Having configured PostgreSQL 9.3 master/slave replication from bits and pieces of documentation on the Internet, I feel like a post is in order documenting my experience for others.
Installing PostgreSQL
I am not going to get into too much detail here. Installation instructions are abundant and are slightly different by operating system. I am assuming you are already past this stage.
Prepare Master
Before we can enable replication, we need to lay some ground work. First, we need a replication user. On the “master” host, log on as the user running postgres (typically postgres
) and do this:
psql -c "CREATE USER replication REPLICATION LOGIN CONNECTION LIMIT 1 ENCRYPTED PASSWORD 'replication';"
You may select a more secure password if you wish. Now edit pg_hba.conf
:
vi pg_hba.conf
Add the following lines:
host replication replication 1.2.3.4/32 md5 # This is your master CIDR/IP host replication replication 1.2.3.5/32 md5 # This is your slave CIDR/IP
Next edit postgresql.conf
:
vi /var/lib/pgsql/9.3/data/postgresql.conf
Modify the following lines to enable replication:
wal_level = hot_standby max_wal_senders = 5 # Recommended to allocate 5 per slave hot_standby = on wal_keep_segments = 1000 # Each segment is 16Megs.

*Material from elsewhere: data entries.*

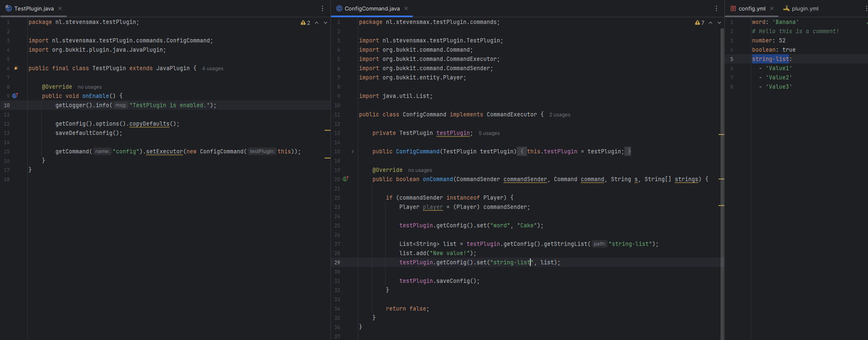Close the ConfigCommand.java editor tab
This screenshot has width=868, height=340.
pyautogui.click(x=406, y=8)
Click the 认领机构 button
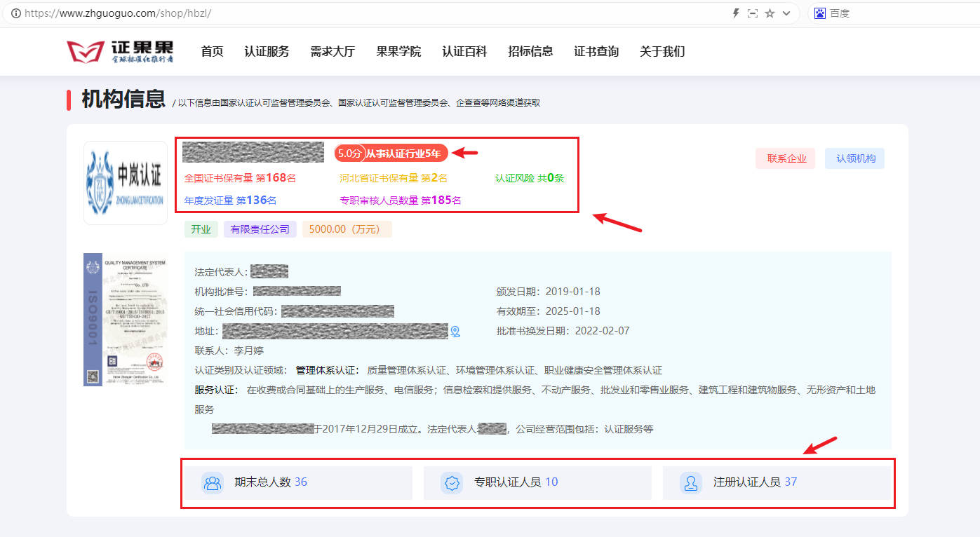The height and width of the screenshot is (537, 980). pos(854,158)
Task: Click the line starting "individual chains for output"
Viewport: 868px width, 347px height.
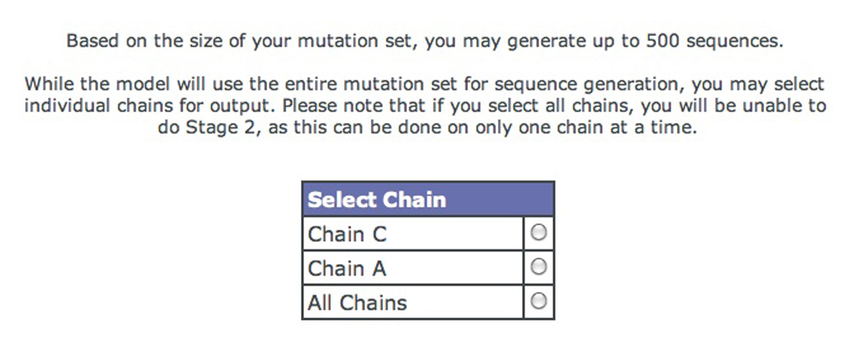Action: click(425, 106)
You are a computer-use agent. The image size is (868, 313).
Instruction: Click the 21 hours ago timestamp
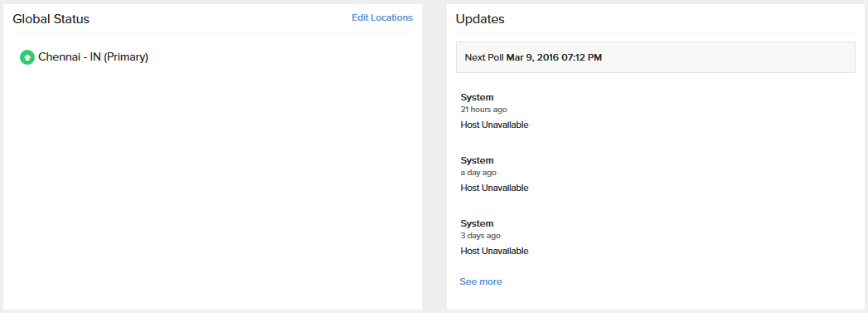coord(483,110)
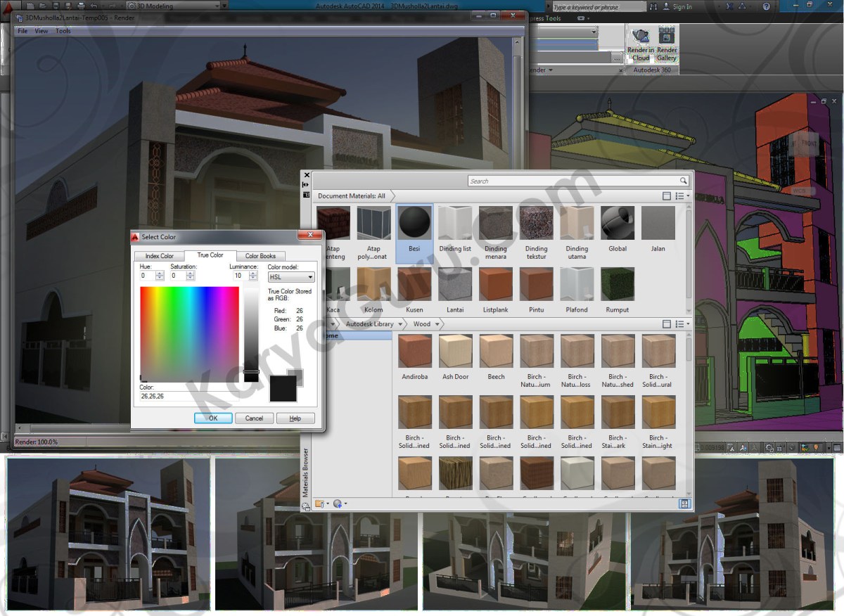Click the library management folder icon
Viewport: 844px width, 616px height.
[x=320, y=503]
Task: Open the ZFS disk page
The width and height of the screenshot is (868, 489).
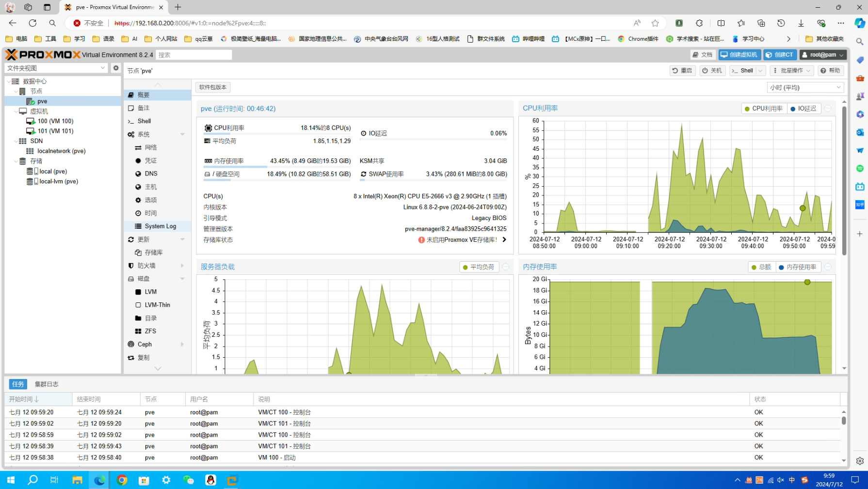Action: tap(150, 331)
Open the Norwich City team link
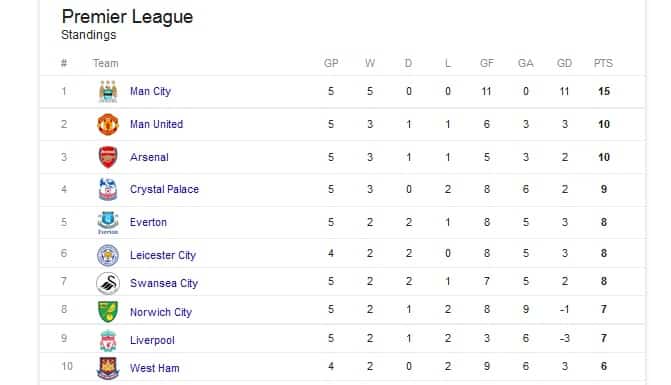This screenshot has height=385, width=671. [160, 312]
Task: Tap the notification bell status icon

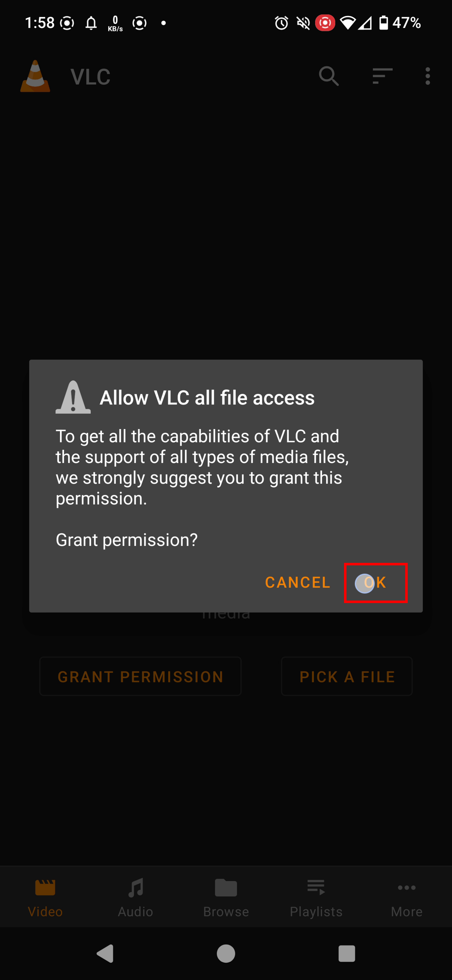Action: click(91, 23)
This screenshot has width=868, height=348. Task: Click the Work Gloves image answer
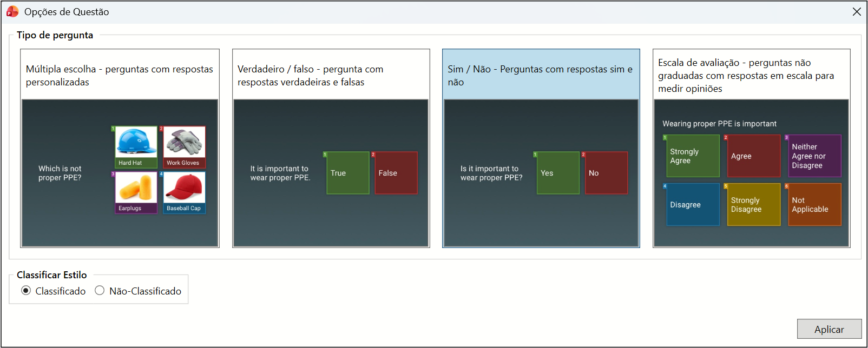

Some explanation is in order. When I first configured replication, I set max_wal_senders=1
and wal_keep_segments=8
. That was woefully inadequate and needless to say the slave could not keep up with the replication. After some investigation, I decided to raise that to the maximum I can afford in terms of storage and then monitor the backlog.
After you enable replication on master, it needs to be restarted.
Enabling Archiving
As per this Stack Overflow post, you may also want to configure the following:
When the slave can’t pull the WAL segment directly from the master, it will attempt to use the restorecommand to load it. You can configure the slave to automatically remove segments using the archivecleanup_command setting.
# on master archive_mode = on archive_command = 'cp %p /path_to/archive/%f' # on slave restore_command = 'cp /path_to/archive/%f "%p"'
I only learned of this feature recently and I have not explored it in great detail. Fortunately, the size of my master data set is reasonable and the network connection between master and slave is fast enough that I can rebuild a failed master or slave in a matter of minutes. For now, I am leaving exploration of archiving for later and I will update this post.
Prepare Slave
Before you proceed, the slave host must be able to connect to the master. You may want to use telnet
command to make sure you can connect to the right port. I am leaving that as an exercise for the reader.
Before the slave is operational you need to replication the initial database. Make sure the PostgreSQL process is not running before you proceed as it may result in a corrupted initial backup. Log on to the slave machine as postgres
user, go into the postgres data directory and execute the following:
pg_basebackup -h 1.2.3.4 -D . --username=replication --password
This may run for some time depending on the size of your data set. Rember how we agreed above that 1.2.3.4
is your master IP, so replace it with the right numbers.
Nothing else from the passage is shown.